I caught a couple of television commercials last night about reputation management that ran back-to-back, and found it to be an interesting juxtaposition that suggests a conflict in the are of reputation management that seems entirely misguided:

The first commercial was for a firm that enabled people to run background checks on others, primarily targeting people who use online dating services and want to find out if there's anything shady about a person they are considering a real-life encounter with.

The second commercial was for a firm that offered a service to people, primarily targeting professional job-seekers, who have a shady reputation and would like to either remove any item that would give a negative impression, or attempt to bury it in a lot of positive-reputation pieces that the company would whip up for them.

And it struck me: what a paradox is all this noise about reputation management, with some people wanting to find out the dirty truth about others, and others wanting to cover up the dirty truth about themselves, and companies getting paid on both ends.

How unfortunate it is for the firms in question, and how fortunate it is for the consumer, that these two particular advertisements ran back-to-back. A person who have to be exceedingly gullible to trust either of them, given that they both claim to be effective at doing exactly the opposite of one another.

What it all points to is that the reputation of "reputation" itself is in jeopardy. If you know that a person can merely hire a firm to hide the skeletons in their closet, can you really trust another firm that claims to be able to find them? That is, can you trust "the Internet" to tell you the truth?

Perhaps that's a rhetorical question, and perhaps it's exceedingly naive to believe that it ever did.
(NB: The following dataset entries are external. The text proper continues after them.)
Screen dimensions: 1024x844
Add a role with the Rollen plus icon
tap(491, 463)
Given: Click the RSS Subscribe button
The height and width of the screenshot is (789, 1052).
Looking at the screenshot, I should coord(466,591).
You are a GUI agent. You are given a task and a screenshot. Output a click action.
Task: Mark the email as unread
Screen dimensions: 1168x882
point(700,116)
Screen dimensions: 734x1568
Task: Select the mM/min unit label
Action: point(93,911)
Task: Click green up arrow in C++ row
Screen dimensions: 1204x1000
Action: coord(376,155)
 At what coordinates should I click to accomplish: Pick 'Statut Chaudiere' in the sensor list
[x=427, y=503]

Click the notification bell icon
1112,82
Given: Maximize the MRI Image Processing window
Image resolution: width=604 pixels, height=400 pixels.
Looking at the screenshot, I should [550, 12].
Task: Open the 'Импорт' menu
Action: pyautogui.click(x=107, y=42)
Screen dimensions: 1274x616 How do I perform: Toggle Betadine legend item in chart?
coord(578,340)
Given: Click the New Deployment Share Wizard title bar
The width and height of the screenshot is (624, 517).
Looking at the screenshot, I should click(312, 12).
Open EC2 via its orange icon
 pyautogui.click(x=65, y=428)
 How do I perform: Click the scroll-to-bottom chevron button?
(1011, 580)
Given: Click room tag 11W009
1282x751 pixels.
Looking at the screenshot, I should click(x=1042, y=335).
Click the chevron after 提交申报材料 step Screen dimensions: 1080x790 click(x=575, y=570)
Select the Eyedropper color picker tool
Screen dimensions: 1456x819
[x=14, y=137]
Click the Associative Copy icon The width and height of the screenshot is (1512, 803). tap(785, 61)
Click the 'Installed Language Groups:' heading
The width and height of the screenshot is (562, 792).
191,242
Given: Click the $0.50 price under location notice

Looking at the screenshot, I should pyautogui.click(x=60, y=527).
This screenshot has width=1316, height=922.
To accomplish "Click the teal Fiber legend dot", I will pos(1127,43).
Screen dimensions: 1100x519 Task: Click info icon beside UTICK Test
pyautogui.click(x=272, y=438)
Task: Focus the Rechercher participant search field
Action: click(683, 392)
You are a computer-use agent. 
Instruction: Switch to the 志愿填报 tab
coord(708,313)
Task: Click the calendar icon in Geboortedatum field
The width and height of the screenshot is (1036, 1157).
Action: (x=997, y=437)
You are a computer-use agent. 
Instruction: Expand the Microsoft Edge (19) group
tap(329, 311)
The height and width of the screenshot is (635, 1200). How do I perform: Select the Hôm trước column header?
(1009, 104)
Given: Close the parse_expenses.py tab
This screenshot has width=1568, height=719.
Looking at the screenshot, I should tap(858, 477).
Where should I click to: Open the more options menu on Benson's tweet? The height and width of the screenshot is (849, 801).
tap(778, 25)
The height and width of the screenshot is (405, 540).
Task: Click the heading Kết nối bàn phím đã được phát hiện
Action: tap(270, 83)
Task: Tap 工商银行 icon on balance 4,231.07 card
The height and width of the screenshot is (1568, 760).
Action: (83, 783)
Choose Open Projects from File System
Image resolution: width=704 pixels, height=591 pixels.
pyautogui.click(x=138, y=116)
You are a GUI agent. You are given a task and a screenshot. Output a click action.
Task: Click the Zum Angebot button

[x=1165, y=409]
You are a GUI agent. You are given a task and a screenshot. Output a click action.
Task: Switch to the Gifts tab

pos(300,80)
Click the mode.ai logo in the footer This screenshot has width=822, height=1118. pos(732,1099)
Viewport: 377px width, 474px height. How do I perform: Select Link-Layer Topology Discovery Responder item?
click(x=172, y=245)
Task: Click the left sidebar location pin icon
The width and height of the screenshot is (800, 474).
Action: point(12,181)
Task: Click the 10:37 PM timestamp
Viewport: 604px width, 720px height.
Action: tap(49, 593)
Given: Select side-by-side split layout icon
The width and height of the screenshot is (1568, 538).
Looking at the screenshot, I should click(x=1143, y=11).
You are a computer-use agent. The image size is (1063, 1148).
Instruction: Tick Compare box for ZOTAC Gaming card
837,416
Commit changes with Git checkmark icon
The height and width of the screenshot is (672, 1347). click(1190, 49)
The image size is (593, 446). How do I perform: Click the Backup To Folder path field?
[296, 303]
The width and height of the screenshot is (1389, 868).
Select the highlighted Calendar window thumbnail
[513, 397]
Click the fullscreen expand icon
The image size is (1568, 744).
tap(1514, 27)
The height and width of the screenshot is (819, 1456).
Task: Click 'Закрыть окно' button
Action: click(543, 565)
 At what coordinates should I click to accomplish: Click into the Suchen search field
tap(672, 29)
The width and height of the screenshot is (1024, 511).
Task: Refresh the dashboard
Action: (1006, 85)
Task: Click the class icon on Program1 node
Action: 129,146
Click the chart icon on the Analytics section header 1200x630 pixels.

Like any other communications medium, the Internet is a distorted reflection of reality, created by people who pump out information for the sake of controlling or at least influencing the thoughts and behavior of others.

But I did have the sense that this is what people were expecting of social media: to be able to get the "real" thoughts of "real" people in a medium that has become so overrun with marketing as to have lost all credibility. I suppose it was just a matter of time before Web 2.0 became more of the same, all over again.